L'institution, dirigée par la française et ex-banquière Christine Lagarde, vient de faire connaître, dans les conclusions de sa revue annuelle de l'économie française publiée le 17 juillet, sa vision enthousiaste des politiques de réformes annoncées par le président français.
Le FMI avait depuis longtemps dénoncé ce qu'il appelait une politique française bloquant les possibilités de croissance. Soit un marché du travail manquant de souplesse, autrement dit protégeant excessivement les droits des salariés; des finances publiques grevées par une dette trop lourde autrement dit favorisant trop d'investissements publics; une fiscalité mal orientée, autrement dit  pénalisant excessivement les revenus les plus élevés.

Ce faisant, le FMI reprenait à l'égard de la France les « recommandations » qu'il adresse depuis toujours aux pays en difficulté. Il leur reproche sans le dire clairement un reste de nationalisme les empêchant de s'ouvrir suffisamment aux grands intérêts financiers, principalement américains, qui dirigent l'institution.

Or le FMI estime aujourd'hui que Emmanuel Macron s'engage dans une bonne direction pour remédier à ces maux qui freinent la croissance française. Le «solide mandat politique dont dispose Emmanuel Macron» rend possible «un paquet de réformes courageuses et complètes».

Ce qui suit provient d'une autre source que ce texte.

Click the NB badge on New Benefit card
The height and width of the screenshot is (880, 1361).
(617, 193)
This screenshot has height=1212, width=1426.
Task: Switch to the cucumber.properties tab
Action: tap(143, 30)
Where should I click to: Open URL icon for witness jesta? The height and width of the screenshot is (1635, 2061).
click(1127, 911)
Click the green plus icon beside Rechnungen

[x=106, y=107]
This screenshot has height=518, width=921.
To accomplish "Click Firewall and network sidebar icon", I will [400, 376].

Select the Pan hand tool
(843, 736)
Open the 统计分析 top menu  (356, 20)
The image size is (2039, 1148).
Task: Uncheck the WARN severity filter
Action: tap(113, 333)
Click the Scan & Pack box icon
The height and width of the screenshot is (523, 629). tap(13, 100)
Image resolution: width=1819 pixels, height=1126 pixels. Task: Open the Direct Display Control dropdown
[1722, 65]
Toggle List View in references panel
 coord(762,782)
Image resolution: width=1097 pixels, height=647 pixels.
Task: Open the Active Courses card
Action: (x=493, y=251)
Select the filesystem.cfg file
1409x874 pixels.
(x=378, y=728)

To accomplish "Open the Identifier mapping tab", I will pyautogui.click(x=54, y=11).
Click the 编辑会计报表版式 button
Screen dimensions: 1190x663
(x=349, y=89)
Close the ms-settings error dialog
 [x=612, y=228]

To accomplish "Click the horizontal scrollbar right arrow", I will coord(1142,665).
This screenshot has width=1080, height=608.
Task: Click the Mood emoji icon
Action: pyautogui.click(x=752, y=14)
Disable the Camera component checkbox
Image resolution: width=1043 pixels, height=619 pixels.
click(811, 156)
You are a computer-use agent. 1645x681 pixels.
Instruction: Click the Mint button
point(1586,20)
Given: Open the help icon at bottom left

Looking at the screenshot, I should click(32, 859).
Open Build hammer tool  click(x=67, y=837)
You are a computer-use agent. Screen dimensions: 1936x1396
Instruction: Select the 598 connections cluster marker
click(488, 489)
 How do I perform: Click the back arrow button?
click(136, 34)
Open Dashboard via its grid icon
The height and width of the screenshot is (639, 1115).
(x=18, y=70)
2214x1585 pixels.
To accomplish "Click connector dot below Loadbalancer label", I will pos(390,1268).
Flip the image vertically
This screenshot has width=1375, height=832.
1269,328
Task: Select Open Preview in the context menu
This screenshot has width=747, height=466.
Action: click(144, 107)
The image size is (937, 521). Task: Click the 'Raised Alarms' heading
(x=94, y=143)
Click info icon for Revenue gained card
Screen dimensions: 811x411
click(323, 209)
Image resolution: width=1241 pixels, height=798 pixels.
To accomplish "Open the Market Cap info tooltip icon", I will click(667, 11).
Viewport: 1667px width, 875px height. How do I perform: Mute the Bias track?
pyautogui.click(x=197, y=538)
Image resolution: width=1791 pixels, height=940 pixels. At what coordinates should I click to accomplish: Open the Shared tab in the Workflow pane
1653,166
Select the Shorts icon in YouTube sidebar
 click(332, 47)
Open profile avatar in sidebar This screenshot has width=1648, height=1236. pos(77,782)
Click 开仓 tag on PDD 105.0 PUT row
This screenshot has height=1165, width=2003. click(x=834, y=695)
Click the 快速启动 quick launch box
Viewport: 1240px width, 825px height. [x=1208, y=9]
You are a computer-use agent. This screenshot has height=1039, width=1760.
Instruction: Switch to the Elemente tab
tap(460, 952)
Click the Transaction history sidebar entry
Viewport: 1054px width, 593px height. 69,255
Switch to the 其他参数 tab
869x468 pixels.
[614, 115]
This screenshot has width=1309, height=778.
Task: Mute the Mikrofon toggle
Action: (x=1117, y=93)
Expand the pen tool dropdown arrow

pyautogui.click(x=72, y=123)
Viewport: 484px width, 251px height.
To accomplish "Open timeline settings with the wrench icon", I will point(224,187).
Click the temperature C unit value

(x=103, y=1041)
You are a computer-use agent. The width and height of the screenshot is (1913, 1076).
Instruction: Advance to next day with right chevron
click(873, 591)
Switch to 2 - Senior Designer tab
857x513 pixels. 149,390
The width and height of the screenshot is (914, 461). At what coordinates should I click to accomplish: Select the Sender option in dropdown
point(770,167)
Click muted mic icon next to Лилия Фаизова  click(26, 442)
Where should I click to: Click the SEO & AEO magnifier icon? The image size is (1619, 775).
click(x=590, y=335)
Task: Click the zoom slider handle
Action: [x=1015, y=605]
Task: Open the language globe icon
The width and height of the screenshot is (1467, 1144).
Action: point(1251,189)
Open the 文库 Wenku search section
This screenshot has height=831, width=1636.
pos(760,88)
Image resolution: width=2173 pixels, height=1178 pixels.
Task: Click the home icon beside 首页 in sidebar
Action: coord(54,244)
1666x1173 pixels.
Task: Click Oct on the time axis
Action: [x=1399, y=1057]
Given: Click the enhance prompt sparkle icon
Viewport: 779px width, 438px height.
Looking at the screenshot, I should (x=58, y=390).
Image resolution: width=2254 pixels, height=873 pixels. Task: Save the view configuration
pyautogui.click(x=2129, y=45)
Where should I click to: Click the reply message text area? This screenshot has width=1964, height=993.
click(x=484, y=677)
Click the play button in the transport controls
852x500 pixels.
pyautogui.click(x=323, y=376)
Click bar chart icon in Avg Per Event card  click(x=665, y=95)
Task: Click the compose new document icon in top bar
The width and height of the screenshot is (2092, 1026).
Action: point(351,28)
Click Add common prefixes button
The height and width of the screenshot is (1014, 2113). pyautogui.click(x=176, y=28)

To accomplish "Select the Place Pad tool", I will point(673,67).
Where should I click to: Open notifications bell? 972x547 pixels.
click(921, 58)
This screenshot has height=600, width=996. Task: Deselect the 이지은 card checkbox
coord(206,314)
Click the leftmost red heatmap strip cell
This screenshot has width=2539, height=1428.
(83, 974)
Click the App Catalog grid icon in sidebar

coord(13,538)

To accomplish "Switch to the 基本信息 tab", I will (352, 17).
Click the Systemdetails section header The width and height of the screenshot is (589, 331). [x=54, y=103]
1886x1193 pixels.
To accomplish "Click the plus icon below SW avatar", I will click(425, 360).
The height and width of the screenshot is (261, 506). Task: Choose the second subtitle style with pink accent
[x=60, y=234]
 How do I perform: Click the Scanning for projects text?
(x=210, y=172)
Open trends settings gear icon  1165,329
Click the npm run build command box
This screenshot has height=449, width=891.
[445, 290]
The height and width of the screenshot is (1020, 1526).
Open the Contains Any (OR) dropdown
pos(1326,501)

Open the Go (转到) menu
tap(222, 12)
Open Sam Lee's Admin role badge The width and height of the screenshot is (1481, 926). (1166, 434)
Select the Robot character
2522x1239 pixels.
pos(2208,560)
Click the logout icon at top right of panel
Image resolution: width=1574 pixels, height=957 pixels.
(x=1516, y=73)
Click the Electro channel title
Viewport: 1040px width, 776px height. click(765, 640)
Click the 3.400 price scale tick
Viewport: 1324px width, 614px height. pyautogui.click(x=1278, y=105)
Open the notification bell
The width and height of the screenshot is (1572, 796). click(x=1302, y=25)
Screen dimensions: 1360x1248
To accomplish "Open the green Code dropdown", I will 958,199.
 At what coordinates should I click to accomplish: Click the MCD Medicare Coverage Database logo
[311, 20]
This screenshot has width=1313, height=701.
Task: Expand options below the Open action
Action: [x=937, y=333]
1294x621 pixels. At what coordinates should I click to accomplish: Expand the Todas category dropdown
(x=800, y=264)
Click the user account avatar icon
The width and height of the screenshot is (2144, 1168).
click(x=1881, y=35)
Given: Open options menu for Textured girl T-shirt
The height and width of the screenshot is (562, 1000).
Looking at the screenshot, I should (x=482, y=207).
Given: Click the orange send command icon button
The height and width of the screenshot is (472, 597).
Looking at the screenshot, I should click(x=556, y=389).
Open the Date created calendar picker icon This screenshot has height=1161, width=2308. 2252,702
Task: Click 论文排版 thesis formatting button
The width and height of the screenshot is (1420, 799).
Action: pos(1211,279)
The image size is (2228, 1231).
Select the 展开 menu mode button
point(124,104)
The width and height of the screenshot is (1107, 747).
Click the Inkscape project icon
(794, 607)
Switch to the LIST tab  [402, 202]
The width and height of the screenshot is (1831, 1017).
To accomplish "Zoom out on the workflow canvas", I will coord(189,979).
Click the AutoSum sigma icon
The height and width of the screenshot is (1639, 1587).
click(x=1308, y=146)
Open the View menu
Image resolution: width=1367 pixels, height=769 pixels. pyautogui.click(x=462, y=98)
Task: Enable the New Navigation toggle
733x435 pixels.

Une mention spéciale est accordée à Emmanuel Macron par le FMI en matière de finances publiques. La réduction drastique des dépenses annoncée par le gouvernement, qui affiche pour objectif de ramener le déficit public à 0,5% du PIB, est qualifiée d'«appropriée» par le FMI. Ce dernier précise qu'il est «vital de mettre en œuvre de profondes réformes de dépenses à tous les niveaux des administrations publiques, y compris les collectivités territoriales». Ces réformes devraient comporter sans doute, bien que le FMI ne le précise pas, une réduction considérable du budget militaire.

Sur le sujet du marché du travail, le FMI salue la réforme «vaste et ambitieuse» en faveur de la flexibilité des entreprises, ainsi que la refonte de l'assurance-chômage annoncée par l'exécutif. Même satisfaction concernant l'imposition du capital : les baisses de charges et d'impôts sur les sociétés et la réforme de l'ISF «devraient stimuler l'investissement et la croissance de l'emploi».

Le Parlement, doté d'une écrasante majorité de représentants du mouvement En Marche, se félicitera sans doute de cette bénédiction du FMI. Cependant tout ce qui reste à gauche hostile aux « réformes » Macron, notamment au sein des syndicats, et qui tentera de s'y opposer, trouvera là confirmation du fait que ce sont les grands intérêts financiers susnommés qui ont financé la campagne de Macron. Ceux-ci attendent désormais en retour du gouvernement français les politiques de régression sociale dont le FMI se fait le soutien dans le reste du monde capitaliste.